=== Data records ===

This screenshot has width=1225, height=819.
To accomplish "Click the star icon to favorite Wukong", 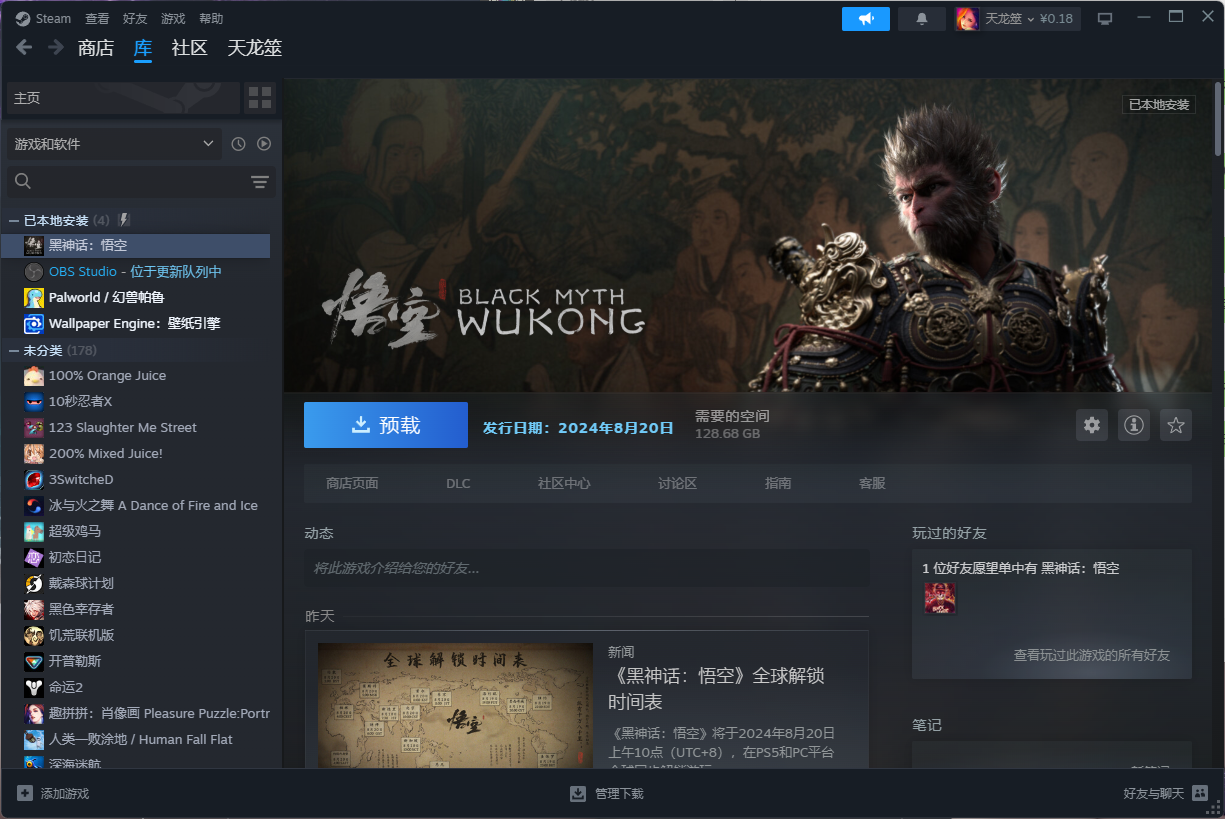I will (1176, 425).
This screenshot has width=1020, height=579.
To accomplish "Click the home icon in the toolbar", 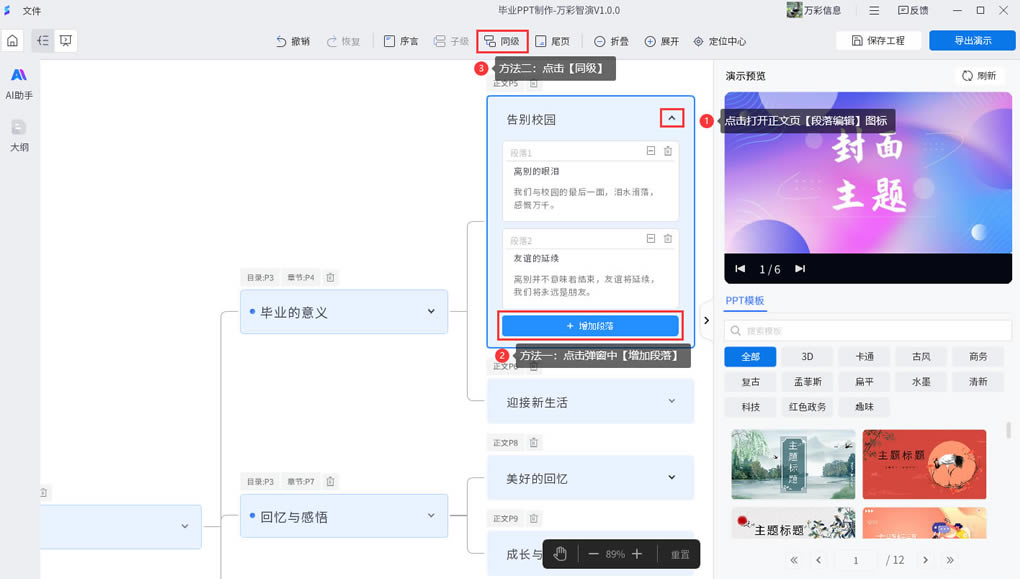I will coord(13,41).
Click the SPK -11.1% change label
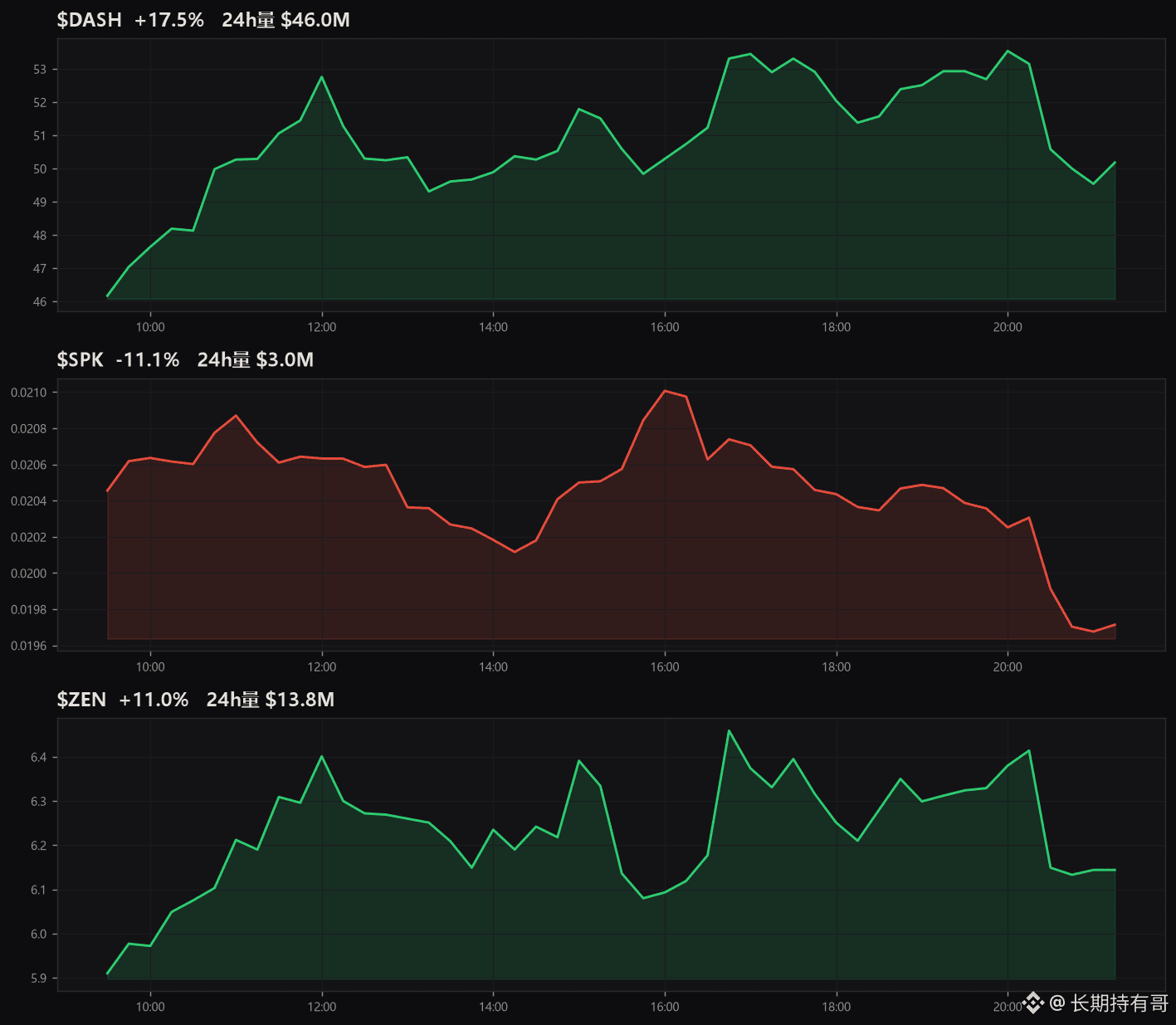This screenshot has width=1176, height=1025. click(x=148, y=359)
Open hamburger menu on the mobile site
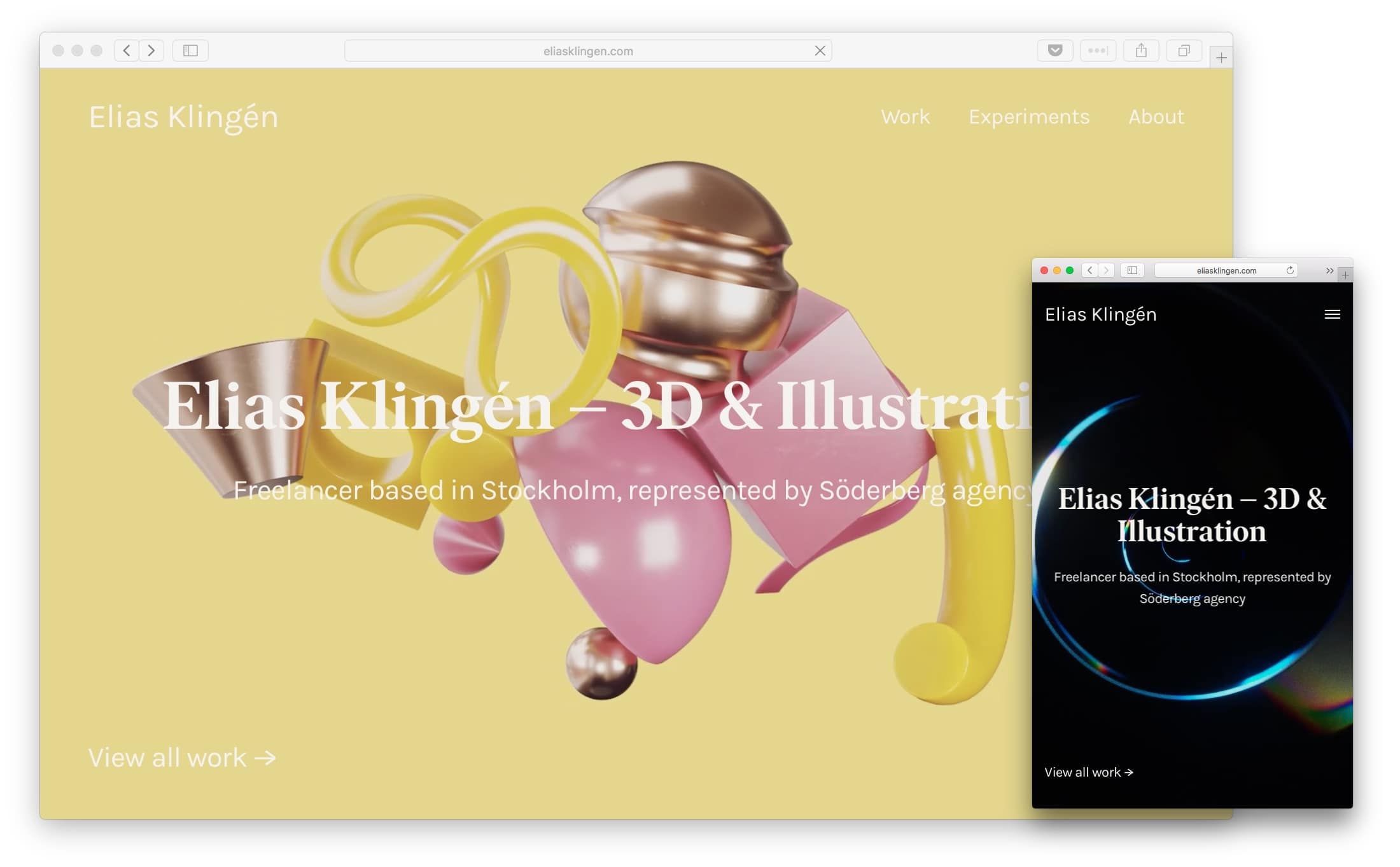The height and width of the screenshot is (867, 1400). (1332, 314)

===

Task instructions: Rewrite the listing starting at the line containing "Click the SPK -11.1% change label" and ending with the listing's last line, substituting "mobile page" for "mobile site" and keeping everything else the same. Omit the pictures from your answer.

Result below:
Click the SPK -11.1% change label
This screenshot has width=1176, height=1025. click(x=148, y=359)
Open hamburger menu on the mobile page
The height and width of the screenshot is (867, 1400). (1332, 314)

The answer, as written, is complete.